Natal/Progressed Chart Help

Would anyone be willing to help interpret my natal/progressed chart?

Chart
http://www.astro.com/tmpd/cvxsfileM..._25gw_01_chayne_2011515.33548.32653.gif?32761
Table
http://www.astro.com/tmpd/cvxsfileMgAcKo-u1305404560/astro_25gw_01_chayne_2011515.33590.1264.pdf

For the past 2 years i've been going through an internal spiritual struggle as to who I am and what i'm doing with my life. I feel pulled between serving my friends, and doing my own thing. I used to be friendly, outgoing and frivolous but recently feel more withdrawn, antisocial and a recluse. My friendly, gregarious nature is still there at times but i'm a bit more cautious now in how I act. I have also recently picked up music during those 2 years and used it somewhat as an escape from my reality I was facing. I wouldn't say that i've gotten good, but do think about pursuing it as a way to make a living from time to time. I was wondering if that has anything to do with my chart? I also have met a friend during this time who has helped me spiritually and psychically. He has an Aquarius sun, Leo moon, and Pisces asc. Is he trustworthy? I do consider him one of, if not, my best friend, but for the short time we've known each other and the fact that he lied to me upon first meeting him makes me wary.
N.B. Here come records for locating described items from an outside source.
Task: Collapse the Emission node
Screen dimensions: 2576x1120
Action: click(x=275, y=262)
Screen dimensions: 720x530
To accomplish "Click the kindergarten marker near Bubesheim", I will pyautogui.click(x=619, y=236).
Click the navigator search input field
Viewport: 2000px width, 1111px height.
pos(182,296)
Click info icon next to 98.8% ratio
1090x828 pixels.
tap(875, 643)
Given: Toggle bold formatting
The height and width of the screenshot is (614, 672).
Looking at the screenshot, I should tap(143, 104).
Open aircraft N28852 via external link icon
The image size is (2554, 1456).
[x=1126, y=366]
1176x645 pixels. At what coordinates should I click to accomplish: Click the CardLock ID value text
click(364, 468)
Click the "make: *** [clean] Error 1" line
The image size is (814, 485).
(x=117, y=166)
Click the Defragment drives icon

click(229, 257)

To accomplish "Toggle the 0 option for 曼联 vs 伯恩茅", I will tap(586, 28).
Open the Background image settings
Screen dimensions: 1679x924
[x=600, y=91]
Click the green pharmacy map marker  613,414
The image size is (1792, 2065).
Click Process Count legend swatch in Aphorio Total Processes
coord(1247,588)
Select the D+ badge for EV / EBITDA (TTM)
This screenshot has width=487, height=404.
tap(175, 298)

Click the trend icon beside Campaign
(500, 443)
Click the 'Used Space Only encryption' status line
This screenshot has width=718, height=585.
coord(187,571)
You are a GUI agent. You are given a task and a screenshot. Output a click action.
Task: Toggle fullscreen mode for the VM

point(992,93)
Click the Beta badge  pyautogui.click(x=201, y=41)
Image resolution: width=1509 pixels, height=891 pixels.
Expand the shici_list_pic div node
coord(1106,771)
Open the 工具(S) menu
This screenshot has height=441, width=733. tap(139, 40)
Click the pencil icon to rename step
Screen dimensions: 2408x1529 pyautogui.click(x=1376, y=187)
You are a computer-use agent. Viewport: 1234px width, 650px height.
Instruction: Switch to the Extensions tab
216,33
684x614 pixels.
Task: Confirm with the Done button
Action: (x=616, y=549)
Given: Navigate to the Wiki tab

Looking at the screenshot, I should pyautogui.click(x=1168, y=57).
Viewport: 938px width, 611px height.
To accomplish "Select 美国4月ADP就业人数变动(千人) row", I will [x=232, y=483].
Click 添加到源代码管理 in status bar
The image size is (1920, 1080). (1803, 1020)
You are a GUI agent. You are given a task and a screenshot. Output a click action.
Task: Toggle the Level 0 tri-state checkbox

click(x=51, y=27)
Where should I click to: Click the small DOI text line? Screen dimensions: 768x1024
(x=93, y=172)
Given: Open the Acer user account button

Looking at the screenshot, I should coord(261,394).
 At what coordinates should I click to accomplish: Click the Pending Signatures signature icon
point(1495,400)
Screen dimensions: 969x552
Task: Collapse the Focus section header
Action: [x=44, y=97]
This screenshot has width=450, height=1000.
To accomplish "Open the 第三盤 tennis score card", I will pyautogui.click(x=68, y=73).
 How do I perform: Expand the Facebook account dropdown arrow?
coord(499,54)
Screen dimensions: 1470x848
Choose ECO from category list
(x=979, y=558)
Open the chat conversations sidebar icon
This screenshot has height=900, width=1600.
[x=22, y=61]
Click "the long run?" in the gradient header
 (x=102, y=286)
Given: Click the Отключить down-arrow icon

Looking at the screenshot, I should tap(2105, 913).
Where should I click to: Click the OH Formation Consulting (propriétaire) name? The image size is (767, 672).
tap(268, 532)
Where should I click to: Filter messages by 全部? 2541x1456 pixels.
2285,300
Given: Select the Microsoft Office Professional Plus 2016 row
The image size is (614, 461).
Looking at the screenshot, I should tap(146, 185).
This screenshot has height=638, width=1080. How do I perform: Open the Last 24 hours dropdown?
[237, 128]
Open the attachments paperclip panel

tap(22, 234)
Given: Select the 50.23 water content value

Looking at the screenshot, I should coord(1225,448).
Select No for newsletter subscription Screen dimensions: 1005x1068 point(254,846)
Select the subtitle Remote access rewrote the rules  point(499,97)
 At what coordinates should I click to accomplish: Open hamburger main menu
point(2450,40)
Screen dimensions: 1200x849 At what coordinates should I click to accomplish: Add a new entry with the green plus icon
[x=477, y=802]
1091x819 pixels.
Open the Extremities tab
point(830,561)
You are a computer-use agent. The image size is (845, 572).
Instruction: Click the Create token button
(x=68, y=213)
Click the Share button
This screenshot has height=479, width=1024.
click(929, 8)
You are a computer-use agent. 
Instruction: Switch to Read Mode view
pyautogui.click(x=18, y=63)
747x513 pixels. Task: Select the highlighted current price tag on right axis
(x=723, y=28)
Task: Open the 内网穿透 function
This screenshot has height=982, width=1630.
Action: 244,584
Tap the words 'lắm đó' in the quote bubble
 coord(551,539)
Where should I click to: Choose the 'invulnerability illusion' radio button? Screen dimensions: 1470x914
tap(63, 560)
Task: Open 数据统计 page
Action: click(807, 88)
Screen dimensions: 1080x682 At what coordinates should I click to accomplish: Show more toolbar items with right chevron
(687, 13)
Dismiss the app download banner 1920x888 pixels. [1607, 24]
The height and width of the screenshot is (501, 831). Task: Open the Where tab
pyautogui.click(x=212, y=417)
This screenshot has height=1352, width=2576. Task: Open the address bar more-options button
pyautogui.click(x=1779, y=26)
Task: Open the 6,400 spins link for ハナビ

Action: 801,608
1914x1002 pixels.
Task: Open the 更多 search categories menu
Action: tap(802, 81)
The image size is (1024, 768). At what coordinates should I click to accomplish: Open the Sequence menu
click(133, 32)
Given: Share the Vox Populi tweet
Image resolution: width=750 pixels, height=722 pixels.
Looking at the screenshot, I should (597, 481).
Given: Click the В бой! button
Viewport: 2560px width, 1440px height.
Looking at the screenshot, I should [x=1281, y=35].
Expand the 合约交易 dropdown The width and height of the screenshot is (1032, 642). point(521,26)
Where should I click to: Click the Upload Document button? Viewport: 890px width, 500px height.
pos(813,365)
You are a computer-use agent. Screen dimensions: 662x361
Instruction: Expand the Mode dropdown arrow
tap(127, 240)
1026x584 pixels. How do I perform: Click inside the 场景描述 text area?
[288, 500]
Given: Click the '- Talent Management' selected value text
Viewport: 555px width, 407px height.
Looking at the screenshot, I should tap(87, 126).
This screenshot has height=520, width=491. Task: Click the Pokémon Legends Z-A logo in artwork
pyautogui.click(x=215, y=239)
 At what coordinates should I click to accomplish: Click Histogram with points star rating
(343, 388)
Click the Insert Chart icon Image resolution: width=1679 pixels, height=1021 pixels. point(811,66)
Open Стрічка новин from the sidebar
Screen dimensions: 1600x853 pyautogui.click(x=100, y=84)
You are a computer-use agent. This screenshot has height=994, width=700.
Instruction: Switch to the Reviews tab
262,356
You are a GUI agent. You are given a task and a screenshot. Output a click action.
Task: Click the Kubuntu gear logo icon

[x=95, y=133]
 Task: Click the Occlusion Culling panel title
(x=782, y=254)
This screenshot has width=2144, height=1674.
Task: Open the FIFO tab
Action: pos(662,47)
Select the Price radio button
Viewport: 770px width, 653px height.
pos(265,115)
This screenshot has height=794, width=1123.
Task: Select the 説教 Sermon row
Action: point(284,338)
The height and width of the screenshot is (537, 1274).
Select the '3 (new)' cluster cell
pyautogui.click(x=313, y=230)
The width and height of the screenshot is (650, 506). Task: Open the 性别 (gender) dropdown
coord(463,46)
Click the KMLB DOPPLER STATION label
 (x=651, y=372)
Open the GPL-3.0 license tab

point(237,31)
Although I do feel a spiritual connection amongst him unlike any other. He challenges me to grow spiritually and intellectually. I still feel pulled towards my old friends and feel like helping them with all that i've learned from him. I don't want to blame them, but do feel like they are the reason why I began this spiritual quest to learn more about myself. I feel like i've messed up a lot of things with them and used that as the reason to close myself off. Does that have anything to do with my natal Saturn, Neptune and Uranus in the 11th house? Now, I feel like i'm supposed to be helping them with starting up a clothing company. Does that have anything to do with my progressed chart? For now that I know those three planets are in the 10th house. I'm basically torn between risking spiritual/intellectual development to sacrifice myself to help my friends and be with them, and to be alone, but develop myself spiritually and intellectually. With my friends I feel like I can start this clothing company, with my new friend, I feel like I can pursue music. One has to do with benefiting my social group, the other the whole world. Is there anything in my chart the points the direction I should be going? I am also debating going back to school or to move in with my sister and her boyfriend sometime in July. Any help as to what would be the right choice?